Fyt the Fourth (Feast Fyt):

Blow someone else’s horn
Perform the work of some other SCA person, either as tribute to someone who could not be with us at the event, or to show off the work of a friend who is there. Extra applause for memorizing or for performing something that is not well-known. We’ll have a special chair up front for the author of your piece, if they are in attendance, to be recognized for their work!
Originators: Ysolt and Dahrien     Patron: Eliane

Bard Scribe Illuminator – You’re so punny
From canting arms to grotesque drolleries, illuminations and illustrations often comment on the texts they accompany. Compose, calligraph, and illuminate a text on any topic where the images are used to make visual puns or jokes on the accompanying text. This may be done individually or as a team. Extra applause given for performing the piece, too!
Origin:  This is another classic challenge      Patron: Elizabeth

Home Is Where the Heart Is
In Northshield we value our homeland and many of our songs celebrate it. Present a song that sings the praises of Northshield, your local group, or some other place you consider home. If you are composing a new piece, try to incorporate figures of speech, either those featured today or others. Be prepared for gentles to join in if you present a well-loved selection!
Originator: Eithni            Patron: Shava


The Classes

 

Class Period I — 11:000 AM – 12:00 PM

Music in Medieval Manuscripts
Teacher:  Mistress Margaret Malise de Kyrkyntolaghe
A slide show featuring twelfh-century illumination and its “flowering” in Italian white-work.

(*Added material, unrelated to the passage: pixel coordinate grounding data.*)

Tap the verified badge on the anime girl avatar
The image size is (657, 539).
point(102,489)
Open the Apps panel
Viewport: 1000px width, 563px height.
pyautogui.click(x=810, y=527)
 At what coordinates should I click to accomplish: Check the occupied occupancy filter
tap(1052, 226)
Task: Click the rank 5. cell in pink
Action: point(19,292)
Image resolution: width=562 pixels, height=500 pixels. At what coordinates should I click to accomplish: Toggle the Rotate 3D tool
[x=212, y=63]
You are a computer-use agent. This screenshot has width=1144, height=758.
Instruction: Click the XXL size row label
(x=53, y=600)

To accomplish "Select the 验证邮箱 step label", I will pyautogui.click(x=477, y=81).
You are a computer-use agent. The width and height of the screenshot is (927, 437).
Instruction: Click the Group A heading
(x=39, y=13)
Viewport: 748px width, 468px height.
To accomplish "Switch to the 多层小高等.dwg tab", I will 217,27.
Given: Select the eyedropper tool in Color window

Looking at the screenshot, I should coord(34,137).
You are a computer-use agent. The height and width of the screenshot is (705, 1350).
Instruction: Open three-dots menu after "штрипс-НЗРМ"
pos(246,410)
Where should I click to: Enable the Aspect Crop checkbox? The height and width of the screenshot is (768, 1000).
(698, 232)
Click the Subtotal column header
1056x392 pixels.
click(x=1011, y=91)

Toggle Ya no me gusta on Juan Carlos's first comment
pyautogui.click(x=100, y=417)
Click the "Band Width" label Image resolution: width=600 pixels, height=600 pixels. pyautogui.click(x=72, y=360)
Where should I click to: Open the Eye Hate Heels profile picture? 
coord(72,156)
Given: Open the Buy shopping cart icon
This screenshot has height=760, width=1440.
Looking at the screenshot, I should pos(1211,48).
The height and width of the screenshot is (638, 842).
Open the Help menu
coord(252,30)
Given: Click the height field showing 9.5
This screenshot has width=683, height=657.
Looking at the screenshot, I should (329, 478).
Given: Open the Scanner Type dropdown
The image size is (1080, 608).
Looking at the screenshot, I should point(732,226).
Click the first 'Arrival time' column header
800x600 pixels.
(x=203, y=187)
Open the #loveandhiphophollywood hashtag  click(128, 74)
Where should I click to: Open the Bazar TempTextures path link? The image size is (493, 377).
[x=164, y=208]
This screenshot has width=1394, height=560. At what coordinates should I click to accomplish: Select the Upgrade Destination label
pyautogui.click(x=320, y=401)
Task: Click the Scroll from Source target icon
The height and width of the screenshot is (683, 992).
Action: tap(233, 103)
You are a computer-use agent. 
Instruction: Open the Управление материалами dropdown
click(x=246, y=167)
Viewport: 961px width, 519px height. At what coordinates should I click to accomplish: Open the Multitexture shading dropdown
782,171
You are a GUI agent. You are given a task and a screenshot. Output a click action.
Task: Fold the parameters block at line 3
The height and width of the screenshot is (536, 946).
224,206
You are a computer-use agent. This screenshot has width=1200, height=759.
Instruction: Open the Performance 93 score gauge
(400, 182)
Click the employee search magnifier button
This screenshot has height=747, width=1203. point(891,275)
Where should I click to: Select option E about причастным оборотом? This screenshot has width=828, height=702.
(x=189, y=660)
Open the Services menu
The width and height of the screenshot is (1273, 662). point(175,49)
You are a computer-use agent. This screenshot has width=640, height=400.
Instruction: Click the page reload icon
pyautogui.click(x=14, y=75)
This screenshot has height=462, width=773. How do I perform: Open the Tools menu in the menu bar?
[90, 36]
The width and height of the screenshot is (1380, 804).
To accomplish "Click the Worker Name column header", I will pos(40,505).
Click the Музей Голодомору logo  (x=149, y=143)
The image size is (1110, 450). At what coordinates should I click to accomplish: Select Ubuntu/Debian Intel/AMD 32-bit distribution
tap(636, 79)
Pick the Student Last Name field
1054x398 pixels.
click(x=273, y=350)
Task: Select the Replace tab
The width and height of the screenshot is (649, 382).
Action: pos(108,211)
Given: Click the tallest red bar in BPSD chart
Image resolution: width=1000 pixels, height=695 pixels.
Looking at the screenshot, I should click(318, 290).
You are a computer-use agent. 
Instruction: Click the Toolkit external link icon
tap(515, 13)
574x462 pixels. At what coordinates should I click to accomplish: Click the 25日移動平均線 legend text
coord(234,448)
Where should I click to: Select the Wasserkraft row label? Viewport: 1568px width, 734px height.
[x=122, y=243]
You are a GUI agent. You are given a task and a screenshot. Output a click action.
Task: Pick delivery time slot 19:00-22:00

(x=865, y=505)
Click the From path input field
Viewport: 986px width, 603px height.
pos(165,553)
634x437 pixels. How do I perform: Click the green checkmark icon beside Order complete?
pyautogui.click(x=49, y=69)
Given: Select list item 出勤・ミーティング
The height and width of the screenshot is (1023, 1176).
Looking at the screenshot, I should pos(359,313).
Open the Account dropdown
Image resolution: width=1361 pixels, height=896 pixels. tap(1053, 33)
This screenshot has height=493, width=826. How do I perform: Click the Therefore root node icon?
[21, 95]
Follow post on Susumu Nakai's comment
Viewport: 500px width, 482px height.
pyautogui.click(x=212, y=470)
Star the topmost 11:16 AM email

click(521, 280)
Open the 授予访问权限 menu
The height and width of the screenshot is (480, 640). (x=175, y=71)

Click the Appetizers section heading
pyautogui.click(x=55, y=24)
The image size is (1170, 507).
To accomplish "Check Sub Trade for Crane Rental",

Fitting Your New Words to An Old Tune
Teacher:  Master Dahrien Cordell
How to get them to scan without using violence

Petrarchan Sonnets
Teacher:    Master Ingus Moen
Come learn how to construct a Petrarchan sonnet… Then you will have the opportunity to share your creation during the third Fyt!

 Class Period II — 3:00 – 4:00 PM

Music in Medieval Manuscripts
Teacher:  Mistress Margaret Malise de Kyrkyntolaghe
A “drop-in-and-work” time, with inspiration from the masters.

Reading Between the Lines
Teacher:   Jose Sao Pacian
The basics of how to read and write music.  Preserve your songs for others to read and learn, and learn to read the songs others write.  We will cover basic intervals, note lengths and modes.

 Replay, Reuse, Recycle: Contrafacta in Period
Teacher:  THL Kudrun Pilegrim
Not just another filking class. Learn how it was done in period.